§ Task objective: Pick out every line of the listing below that contains the string "height" and copy each one. Case counts.
==== Dataset entries
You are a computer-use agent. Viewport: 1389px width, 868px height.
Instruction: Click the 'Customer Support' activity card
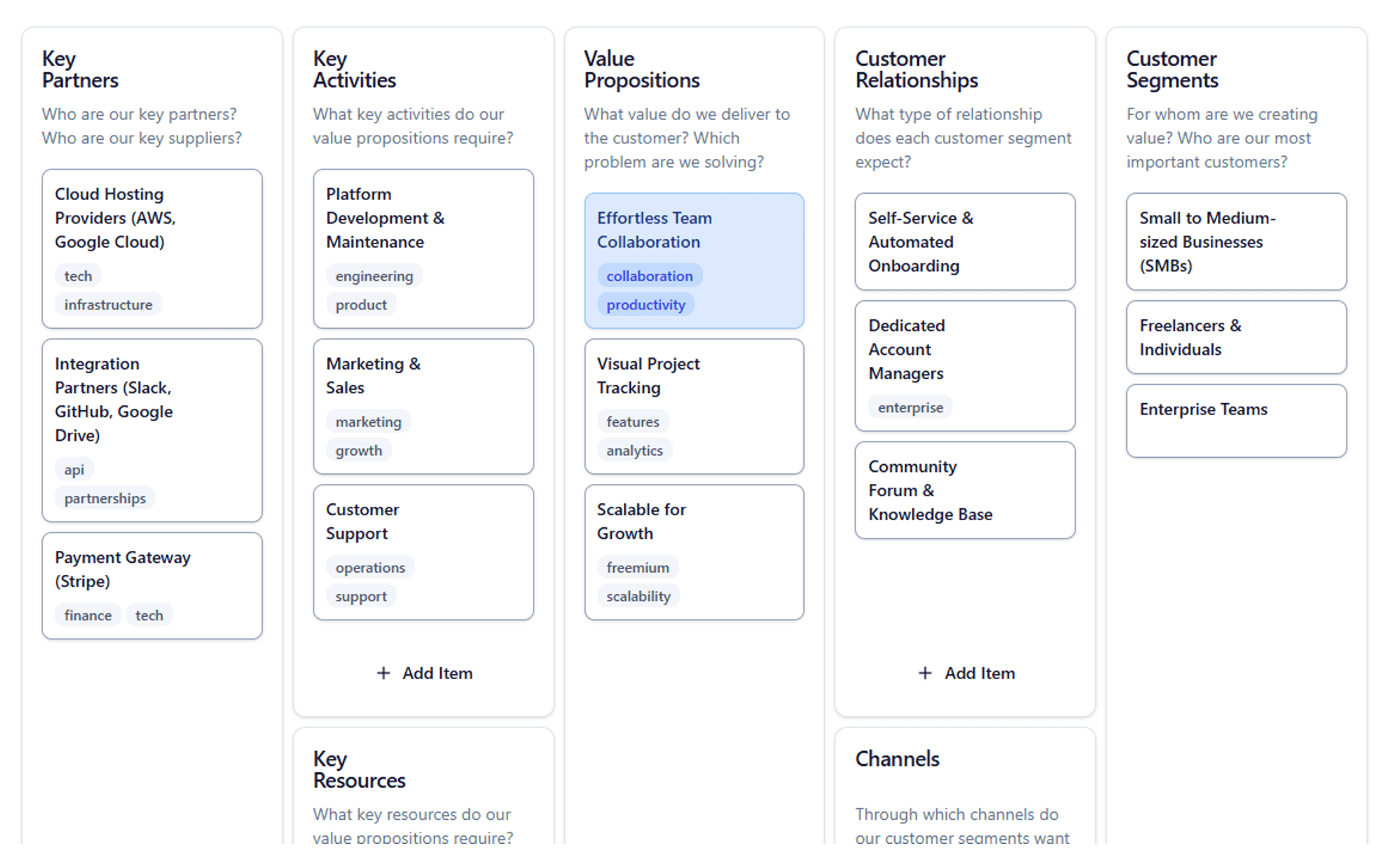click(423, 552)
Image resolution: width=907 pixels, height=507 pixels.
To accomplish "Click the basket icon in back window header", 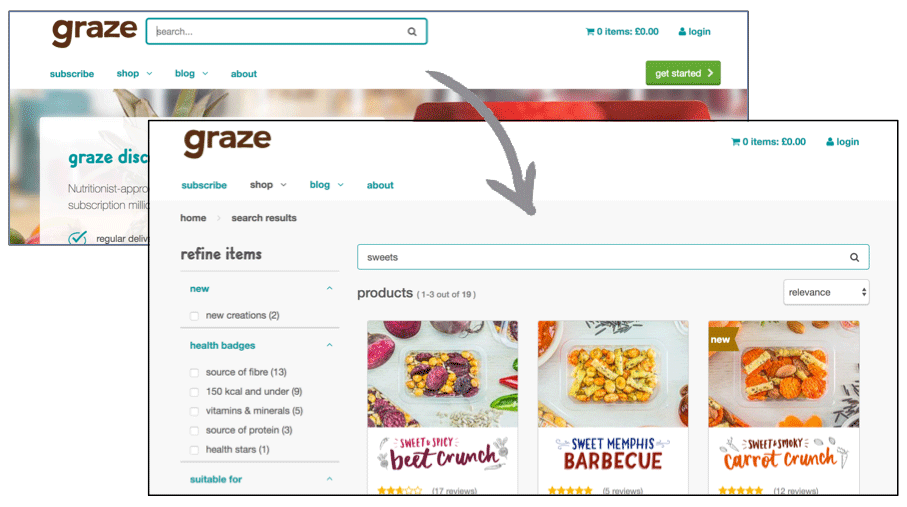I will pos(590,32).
========
§ Task output:
You are a computer-use agent. Viewport: 1389px width, 868px height.
Image resolution: width=907 pixels, height=507 pixels.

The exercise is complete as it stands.